EXERCISE OBJECTIVE:
Transcribe the listing word for word from its first line through the line containing "The image size is (1080, 1920).", and include that line.
---------- DATA PROVIDED
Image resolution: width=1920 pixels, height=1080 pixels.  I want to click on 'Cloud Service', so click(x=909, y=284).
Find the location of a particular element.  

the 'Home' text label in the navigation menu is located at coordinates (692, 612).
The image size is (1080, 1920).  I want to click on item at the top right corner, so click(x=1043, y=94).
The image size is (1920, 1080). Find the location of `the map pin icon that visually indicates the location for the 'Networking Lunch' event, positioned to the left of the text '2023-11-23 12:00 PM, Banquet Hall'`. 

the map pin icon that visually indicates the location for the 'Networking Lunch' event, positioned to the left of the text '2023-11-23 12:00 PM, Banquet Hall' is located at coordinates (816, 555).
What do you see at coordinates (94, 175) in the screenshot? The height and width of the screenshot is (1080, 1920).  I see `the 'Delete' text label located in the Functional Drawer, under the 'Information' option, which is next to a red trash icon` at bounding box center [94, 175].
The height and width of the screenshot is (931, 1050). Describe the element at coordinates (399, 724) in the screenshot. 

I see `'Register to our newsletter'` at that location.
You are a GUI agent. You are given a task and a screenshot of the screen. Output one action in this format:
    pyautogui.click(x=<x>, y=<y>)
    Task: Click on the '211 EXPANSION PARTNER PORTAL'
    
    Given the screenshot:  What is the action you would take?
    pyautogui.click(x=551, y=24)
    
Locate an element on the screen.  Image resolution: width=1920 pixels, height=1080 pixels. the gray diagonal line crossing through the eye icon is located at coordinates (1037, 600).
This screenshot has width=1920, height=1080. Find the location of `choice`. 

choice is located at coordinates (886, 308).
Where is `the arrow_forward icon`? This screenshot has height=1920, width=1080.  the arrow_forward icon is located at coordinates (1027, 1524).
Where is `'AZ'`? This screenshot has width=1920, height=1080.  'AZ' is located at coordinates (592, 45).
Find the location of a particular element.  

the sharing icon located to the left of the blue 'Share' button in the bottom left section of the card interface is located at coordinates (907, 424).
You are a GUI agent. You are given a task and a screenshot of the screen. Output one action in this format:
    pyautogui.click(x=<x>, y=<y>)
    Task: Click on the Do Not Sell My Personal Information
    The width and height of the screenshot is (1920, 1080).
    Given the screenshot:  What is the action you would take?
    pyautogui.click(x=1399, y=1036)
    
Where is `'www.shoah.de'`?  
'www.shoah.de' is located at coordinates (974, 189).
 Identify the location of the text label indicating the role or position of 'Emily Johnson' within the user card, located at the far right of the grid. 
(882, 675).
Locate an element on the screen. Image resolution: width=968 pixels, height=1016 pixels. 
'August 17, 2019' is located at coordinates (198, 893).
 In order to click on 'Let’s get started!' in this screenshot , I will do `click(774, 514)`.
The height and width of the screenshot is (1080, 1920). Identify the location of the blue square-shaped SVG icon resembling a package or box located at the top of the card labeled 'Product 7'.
--------------------
SOLVED PROBLEM:
Image resolution: width=1920 pixels, height=1080 pixels.  I want to click on 'Cloud Service', so click(x=909, y=284).
Find the location of a particular element.  

the 'Home' text label in the navigation menu is located at coordinates (692, 612).
The image size is (1080, 1920).  I want to click on item at the top right corner, so click(x=1043, y=94).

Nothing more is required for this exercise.